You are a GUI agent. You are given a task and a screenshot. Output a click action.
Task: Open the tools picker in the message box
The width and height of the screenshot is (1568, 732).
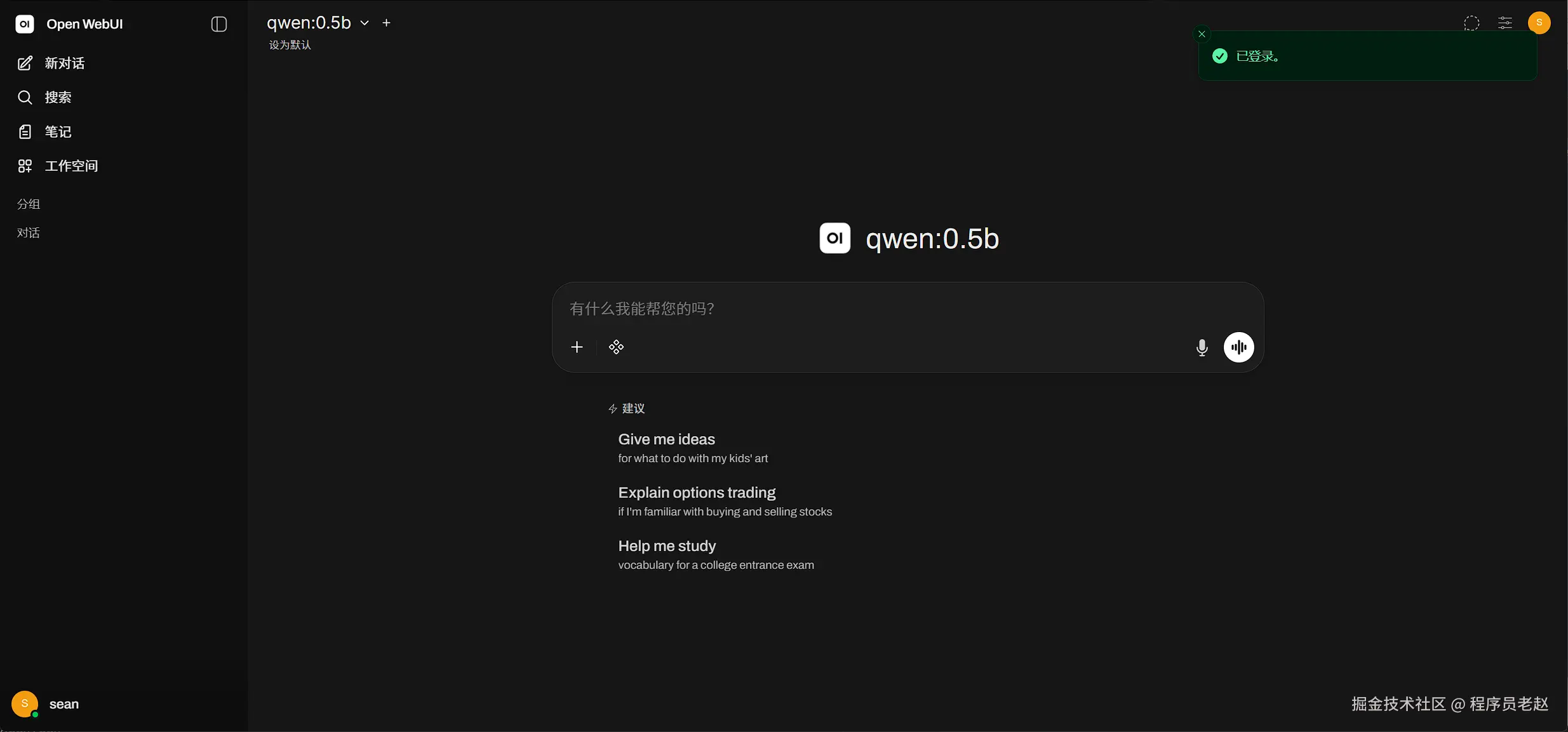[615, 347]
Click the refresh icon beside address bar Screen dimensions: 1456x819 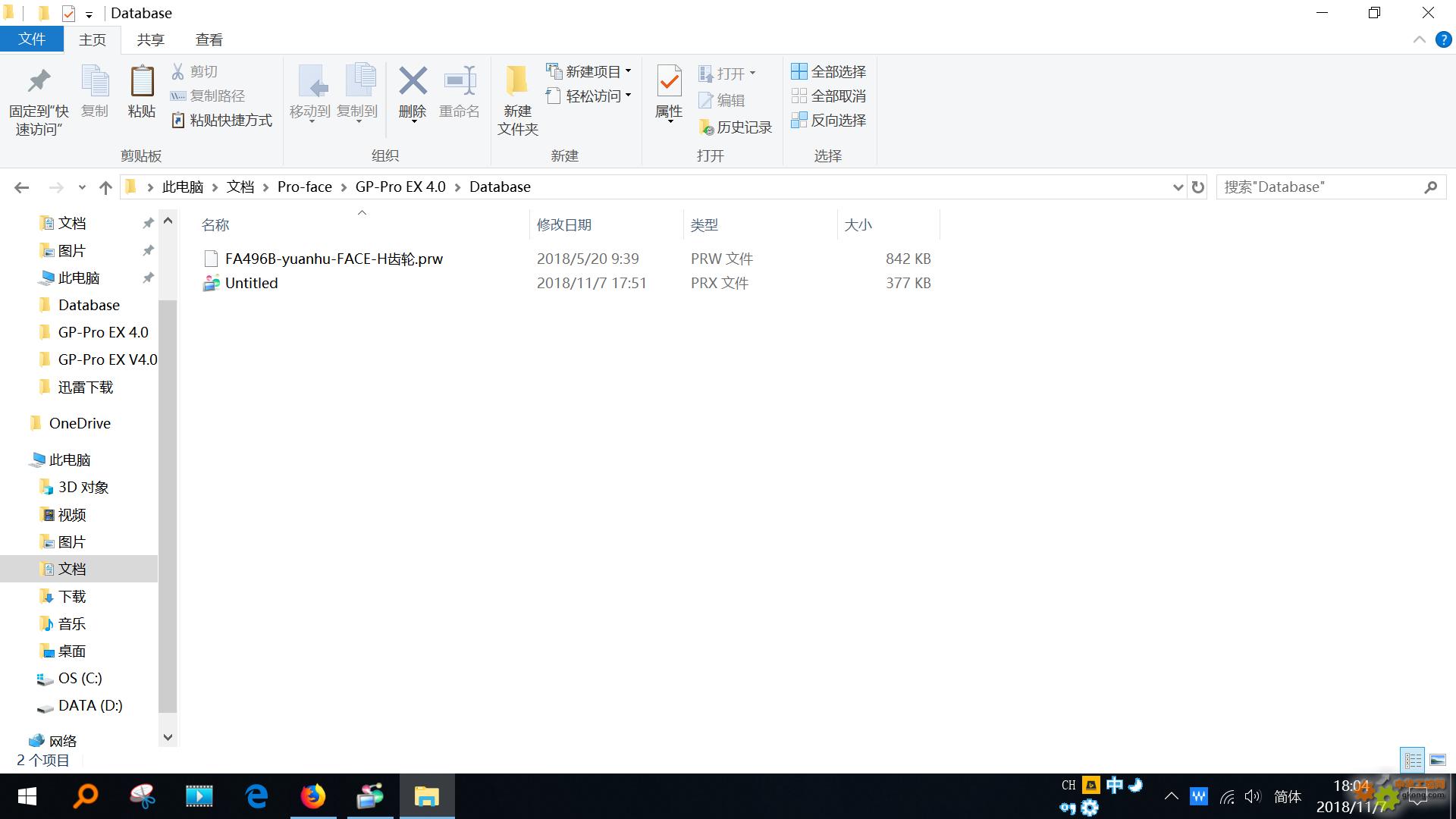(1198, 187)
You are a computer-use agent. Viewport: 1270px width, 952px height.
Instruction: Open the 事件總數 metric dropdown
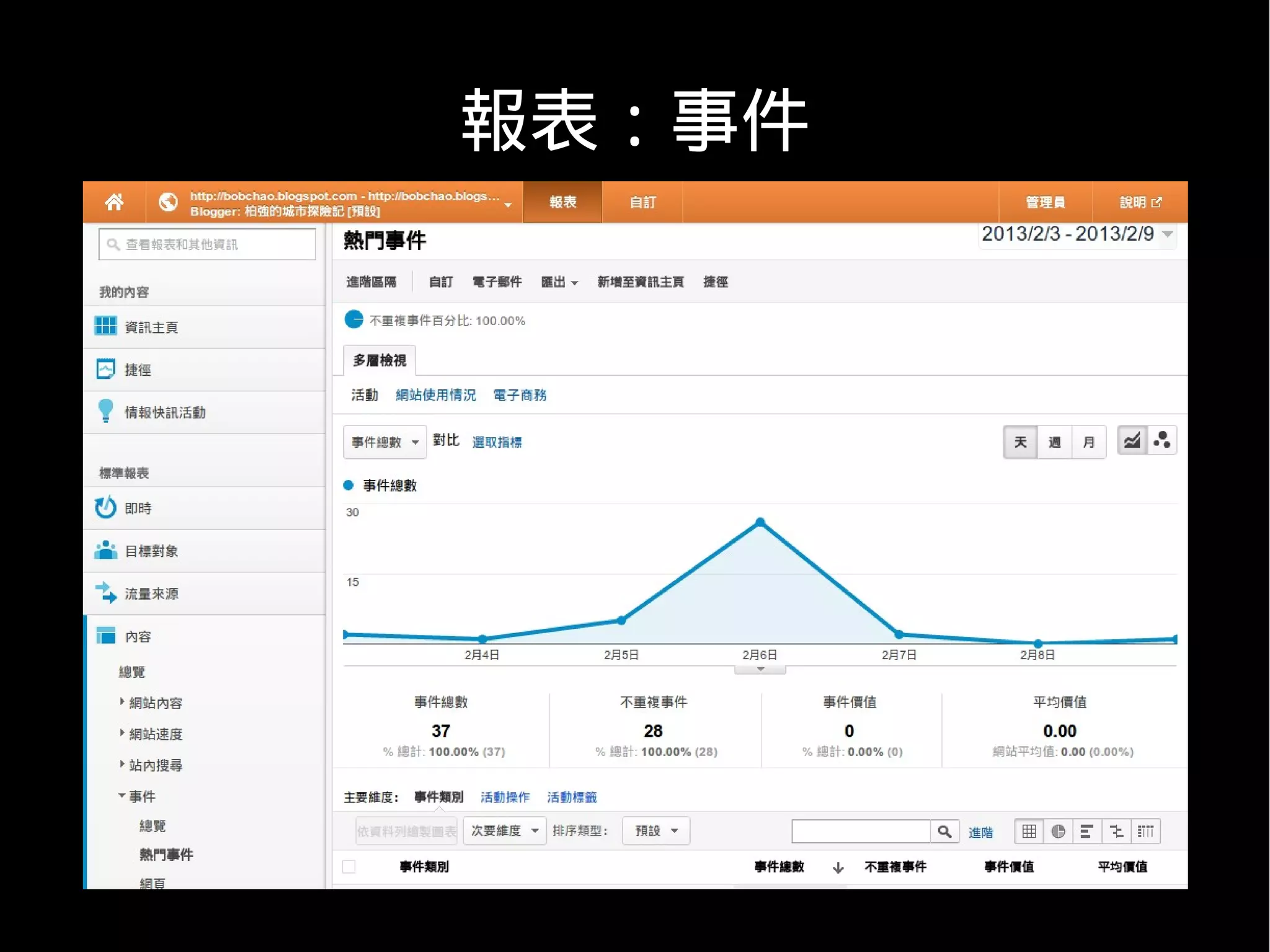point(384,442)
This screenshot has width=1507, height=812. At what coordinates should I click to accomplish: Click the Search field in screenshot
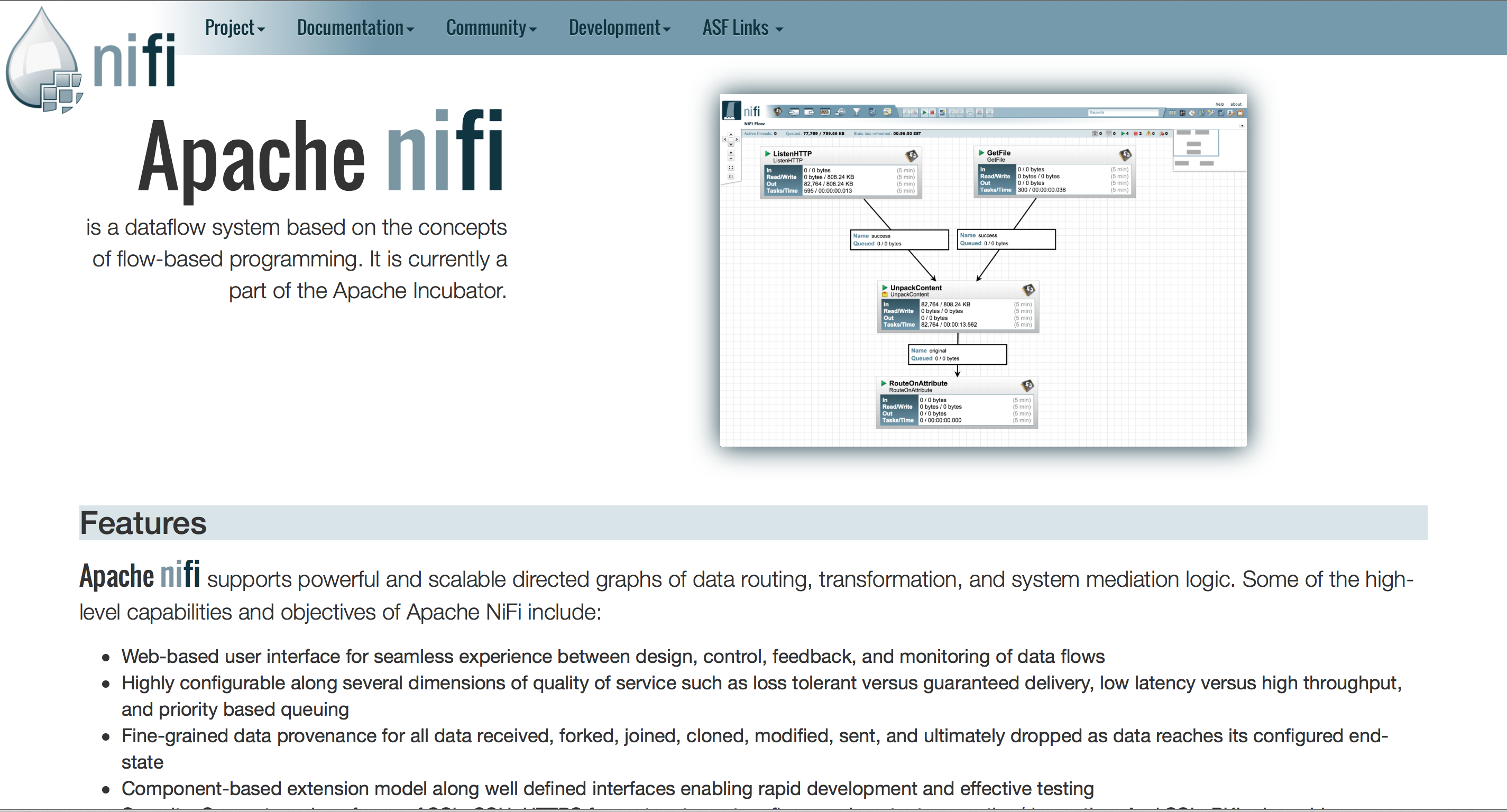click(x=1122, y=112)
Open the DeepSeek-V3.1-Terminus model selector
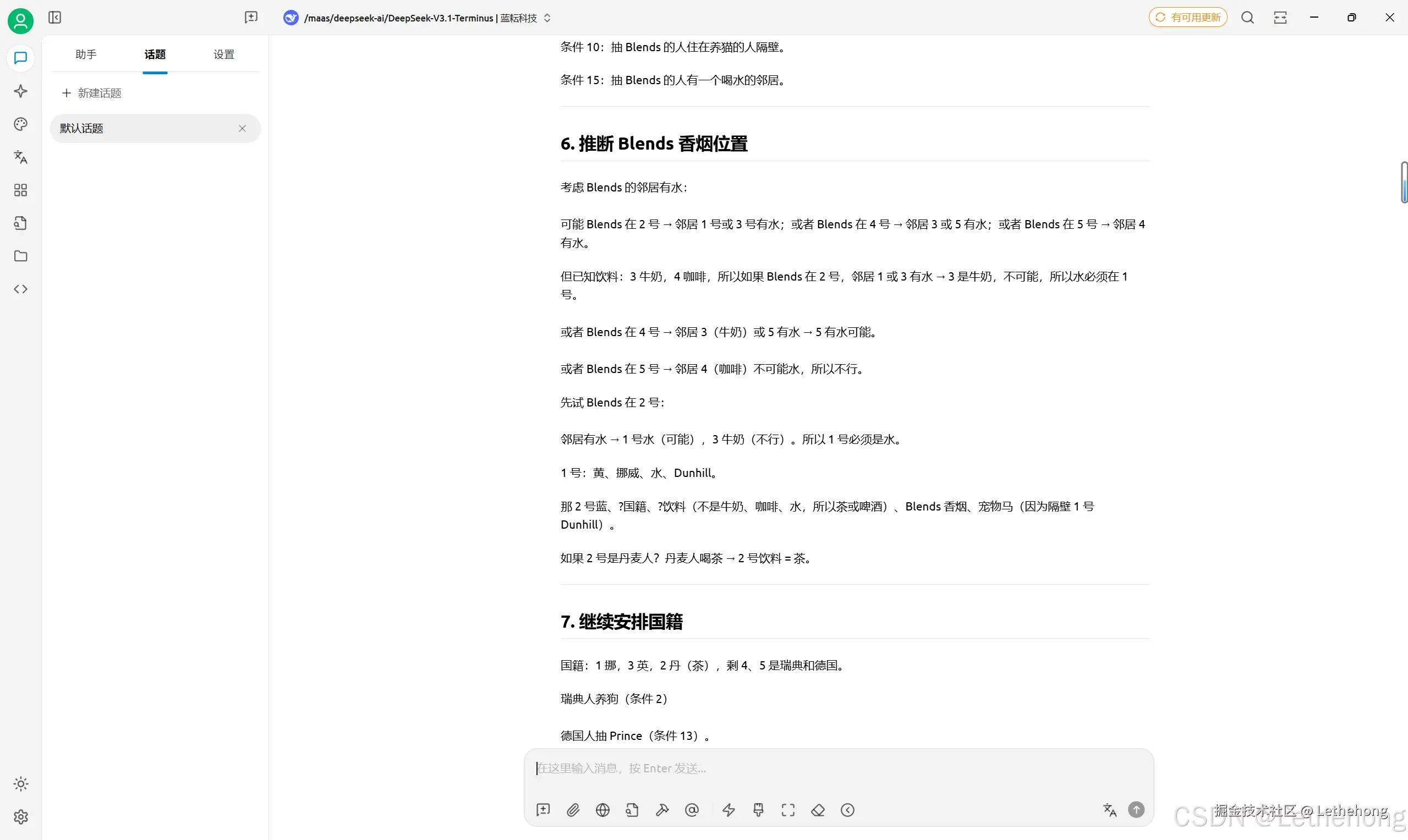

------------------------------------------------------------

What you are asked to do ::
Which lines run from the one that holds "This screenshot has" to the final line of the records above? Return them exactly, and skip the pictures.

Expected answer ::
This screenshot has width=1507, height=812. At what coordinates should I click to accomplish: Click the Search field in screenshot
click(x=1122, y=112)
Open the DeepSeek-V3.1-Terminus model selector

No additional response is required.